A situação de vender o almoço para comprar a janta, resultava de apertos generalizados. Se a impossibilidade de repassar aumento do custo do aço incomodava, a valorização do real corroia as margens de lucro das montadoras e tornava a situação simplesmente insustentável. Por essas e outras, Laércio Reverte enxergava a associação com sistemistas internacionais como desfecho inevitável. “Tarda mais não falha” – anunciava com sinceridade acachapante poucos meses antes da venda ao grupo Cie Automotive, consumada em dezembro do ano passado. “Será cada vez mais complicado e improvável que um fornecedor consiga se manter isolado em cenário dominado por multinacionais. A maioria dos veículos resulta de projetos concebidos nas matrizes. Quando chega ao Brasil, as peças já estão encomendadas a filiais locais dos fornecedores globais” – avaliava.
A segunda parte da resposta da entrega da Metalúrgica Jardim ao capital internacional é a inversão do sentido da própria pergunta: a empresa só atraiu o interesse de grupo internacional porque fez a lição de casa, cultivou relacionamento com montadoras e manteve operações bem azeitadas. Se tivesse a imagem arranhada ou em más condições de competitividade, definharia até fechamento completo em vez de ter longevidade garantida em novas mãos. Como ocorreu com dezenas de autopeças familiares no Grande ABC. Tradução: para a empresa de 280 funcionários e para os ex-sócios brasileiros a absorção por gigante muito mais preparado não poderia significar notícia melhor, embora cause desconforto por acentuar as fragilidades das corporações brasileiras no contexto global.

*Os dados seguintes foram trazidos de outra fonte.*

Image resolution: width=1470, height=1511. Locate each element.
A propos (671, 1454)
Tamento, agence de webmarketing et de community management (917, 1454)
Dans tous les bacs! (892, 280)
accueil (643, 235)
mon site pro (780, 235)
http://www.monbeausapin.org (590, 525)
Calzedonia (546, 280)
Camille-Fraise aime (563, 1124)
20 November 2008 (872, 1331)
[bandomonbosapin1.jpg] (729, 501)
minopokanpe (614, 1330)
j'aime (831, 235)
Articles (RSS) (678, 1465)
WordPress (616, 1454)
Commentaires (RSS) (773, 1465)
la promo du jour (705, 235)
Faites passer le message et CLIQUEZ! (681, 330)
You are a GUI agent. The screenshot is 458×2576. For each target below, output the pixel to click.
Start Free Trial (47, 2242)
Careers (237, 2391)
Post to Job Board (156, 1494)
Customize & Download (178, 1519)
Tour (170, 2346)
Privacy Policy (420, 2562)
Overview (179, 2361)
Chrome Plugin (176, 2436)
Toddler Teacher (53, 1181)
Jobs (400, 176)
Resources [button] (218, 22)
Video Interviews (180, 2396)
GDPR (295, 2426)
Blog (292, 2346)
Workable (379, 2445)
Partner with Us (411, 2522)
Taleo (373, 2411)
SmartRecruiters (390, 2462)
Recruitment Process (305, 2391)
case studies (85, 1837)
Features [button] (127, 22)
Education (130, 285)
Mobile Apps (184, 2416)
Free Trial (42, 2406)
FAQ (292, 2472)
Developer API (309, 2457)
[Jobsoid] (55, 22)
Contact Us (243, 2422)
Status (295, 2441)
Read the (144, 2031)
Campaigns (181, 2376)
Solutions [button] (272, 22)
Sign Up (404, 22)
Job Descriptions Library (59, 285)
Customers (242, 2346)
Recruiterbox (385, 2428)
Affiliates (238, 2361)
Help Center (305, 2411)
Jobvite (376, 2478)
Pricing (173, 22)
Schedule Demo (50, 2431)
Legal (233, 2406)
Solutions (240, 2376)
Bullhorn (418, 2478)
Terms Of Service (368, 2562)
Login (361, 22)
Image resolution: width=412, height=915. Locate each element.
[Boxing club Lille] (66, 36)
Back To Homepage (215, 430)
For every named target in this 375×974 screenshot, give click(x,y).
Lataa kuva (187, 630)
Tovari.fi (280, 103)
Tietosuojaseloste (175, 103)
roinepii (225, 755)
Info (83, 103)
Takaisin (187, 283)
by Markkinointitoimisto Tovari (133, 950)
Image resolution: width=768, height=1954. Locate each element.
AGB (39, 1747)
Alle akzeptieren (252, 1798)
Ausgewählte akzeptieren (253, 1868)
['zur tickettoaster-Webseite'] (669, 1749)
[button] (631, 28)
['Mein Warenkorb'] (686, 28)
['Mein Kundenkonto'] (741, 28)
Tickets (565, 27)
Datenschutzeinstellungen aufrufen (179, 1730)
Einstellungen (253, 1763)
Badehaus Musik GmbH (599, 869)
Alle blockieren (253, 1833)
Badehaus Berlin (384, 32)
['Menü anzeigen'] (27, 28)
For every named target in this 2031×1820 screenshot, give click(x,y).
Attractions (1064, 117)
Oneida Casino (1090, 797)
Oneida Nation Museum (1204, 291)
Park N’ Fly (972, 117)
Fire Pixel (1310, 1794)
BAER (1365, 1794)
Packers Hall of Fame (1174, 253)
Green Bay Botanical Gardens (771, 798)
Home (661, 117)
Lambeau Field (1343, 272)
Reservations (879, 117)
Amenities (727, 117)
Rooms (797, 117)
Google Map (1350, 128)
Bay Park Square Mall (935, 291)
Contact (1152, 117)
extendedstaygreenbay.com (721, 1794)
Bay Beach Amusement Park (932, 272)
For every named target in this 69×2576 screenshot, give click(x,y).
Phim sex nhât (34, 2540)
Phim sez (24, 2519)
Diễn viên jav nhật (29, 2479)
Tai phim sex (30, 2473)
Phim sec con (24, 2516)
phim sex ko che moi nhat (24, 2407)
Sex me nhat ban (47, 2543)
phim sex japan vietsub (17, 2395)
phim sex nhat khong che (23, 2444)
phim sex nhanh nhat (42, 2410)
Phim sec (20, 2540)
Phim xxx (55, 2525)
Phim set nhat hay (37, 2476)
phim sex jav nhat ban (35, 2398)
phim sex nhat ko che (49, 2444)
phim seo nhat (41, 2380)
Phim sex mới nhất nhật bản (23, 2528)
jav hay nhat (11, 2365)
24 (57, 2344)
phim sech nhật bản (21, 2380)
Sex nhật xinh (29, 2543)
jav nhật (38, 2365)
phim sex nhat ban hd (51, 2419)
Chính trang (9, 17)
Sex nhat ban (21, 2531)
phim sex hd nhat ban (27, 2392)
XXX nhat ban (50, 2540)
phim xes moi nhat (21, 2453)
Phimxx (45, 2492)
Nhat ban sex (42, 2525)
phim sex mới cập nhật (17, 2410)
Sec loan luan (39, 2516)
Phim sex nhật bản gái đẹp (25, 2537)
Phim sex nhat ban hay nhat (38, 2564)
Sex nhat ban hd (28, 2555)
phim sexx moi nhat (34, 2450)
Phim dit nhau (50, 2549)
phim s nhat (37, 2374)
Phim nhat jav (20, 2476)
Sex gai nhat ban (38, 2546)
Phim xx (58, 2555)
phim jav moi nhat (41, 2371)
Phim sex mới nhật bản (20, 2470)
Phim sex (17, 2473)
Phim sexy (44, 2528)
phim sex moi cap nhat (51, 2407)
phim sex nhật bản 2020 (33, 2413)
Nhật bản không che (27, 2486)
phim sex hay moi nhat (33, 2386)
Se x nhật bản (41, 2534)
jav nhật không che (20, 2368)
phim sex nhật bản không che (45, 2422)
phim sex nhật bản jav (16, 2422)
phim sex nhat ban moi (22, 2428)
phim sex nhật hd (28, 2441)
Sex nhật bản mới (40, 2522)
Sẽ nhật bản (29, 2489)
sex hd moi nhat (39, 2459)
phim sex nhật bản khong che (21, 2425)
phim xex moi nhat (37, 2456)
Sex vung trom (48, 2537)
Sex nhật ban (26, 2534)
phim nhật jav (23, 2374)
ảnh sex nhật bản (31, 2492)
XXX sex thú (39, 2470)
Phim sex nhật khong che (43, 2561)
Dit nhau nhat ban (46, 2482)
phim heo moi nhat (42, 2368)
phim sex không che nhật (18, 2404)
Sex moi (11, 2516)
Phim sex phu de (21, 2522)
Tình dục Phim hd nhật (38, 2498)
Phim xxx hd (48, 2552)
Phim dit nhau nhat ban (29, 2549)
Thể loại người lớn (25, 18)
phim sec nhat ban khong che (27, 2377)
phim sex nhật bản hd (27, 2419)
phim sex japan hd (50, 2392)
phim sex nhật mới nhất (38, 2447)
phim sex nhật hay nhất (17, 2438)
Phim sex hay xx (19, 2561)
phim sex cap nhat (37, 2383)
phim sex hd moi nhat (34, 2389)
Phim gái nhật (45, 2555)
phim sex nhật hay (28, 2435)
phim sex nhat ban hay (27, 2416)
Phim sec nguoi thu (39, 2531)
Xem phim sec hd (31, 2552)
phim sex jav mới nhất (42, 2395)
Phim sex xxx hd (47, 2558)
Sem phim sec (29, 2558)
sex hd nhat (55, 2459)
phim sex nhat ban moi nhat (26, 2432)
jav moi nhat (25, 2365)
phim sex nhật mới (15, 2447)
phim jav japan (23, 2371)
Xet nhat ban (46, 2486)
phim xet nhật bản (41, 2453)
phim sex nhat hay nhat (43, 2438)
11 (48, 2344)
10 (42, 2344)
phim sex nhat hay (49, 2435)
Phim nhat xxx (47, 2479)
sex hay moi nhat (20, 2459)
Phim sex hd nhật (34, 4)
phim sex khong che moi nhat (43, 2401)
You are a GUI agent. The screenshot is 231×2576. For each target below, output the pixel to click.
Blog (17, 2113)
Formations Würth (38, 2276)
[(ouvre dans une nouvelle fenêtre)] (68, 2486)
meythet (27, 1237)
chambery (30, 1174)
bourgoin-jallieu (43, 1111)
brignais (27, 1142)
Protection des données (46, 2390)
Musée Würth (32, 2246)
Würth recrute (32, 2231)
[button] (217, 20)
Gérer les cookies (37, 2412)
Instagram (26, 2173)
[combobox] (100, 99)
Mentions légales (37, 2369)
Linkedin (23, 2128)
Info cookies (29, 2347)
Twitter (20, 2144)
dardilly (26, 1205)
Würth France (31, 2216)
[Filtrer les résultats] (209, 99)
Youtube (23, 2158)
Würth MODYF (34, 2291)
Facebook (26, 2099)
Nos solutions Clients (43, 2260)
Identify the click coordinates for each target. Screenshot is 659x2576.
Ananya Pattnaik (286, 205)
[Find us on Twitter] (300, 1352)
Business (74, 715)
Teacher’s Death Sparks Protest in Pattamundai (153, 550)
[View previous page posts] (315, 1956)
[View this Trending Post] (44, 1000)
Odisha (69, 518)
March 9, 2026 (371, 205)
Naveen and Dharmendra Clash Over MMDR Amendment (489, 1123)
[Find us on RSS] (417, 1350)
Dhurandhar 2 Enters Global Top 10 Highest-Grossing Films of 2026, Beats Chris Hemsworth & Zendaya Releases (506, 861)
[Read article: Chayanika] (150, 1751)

Sempre solícito às entrevistas de LivreMercado, Laércio Reverte se nega a falar sobre a venda porque a operação envolve cláusula de confidencialidade. Mas uma consulta ao site da Cie Automotive mostra o quanto a compra é supervalorizada pelos espanhóis. A começar pela cifra envolvida na transação: 10 milhões de euros, ou R$ 26 milhões. “A aquisição consolida a posição do grupo no Brasil em relação à complementação de produtos e dá prosseguimento à expansão na zona do Mercosul” – lê-se no site do grupo que também controla a Autometal, com unidades em Diadema, São Bernardo, Taubaté (no Vale do Paraíba), e na Bahia.
Ao viajar pelo ciberespaço e traduzir as informações em inglês, descobre-se ainda que a aquisição da Metalúrgica Jardim faz parte da estratégia corporativa de se instalar em países emergentes para acompanhar movimentações mais recentes das montadoras, que enfrentam crise de supercapacidade nos Estados Unidos e na Europa Ocidental. Nos últimos meses a Cie Automotive chegou ou reforçou presença na China, México e em países do Leste Europeu, além do Brasil. A companhia aterrissa por meio de joint ventures, como ocorreu em Xangai, ou por aquisições, como em Mauá. O importante é aproveitar a base física e de conhecimentos do fornecedor historicamente estabelecido para pegar atalho na rota de atendimento às montadoras sob a égide do global sourcing (suprimento global).
A Cie Automotive também comemora o fato de a aquisição proporcionar maior inserção na produção brasileira de veículos de passeio, já que a Metalúrgica Jardim construiu sólido relacionamento comercial especialmente com três das maiores montadoras do Brasil sediadas no Grande ABC: Volks, Ford e General Motors. As 30 fábricas do grupo espanhol espalhadas pelo mundo empregam seis mil funcionários e neste ano as vendas globais devem alcançar um bilhão de euros.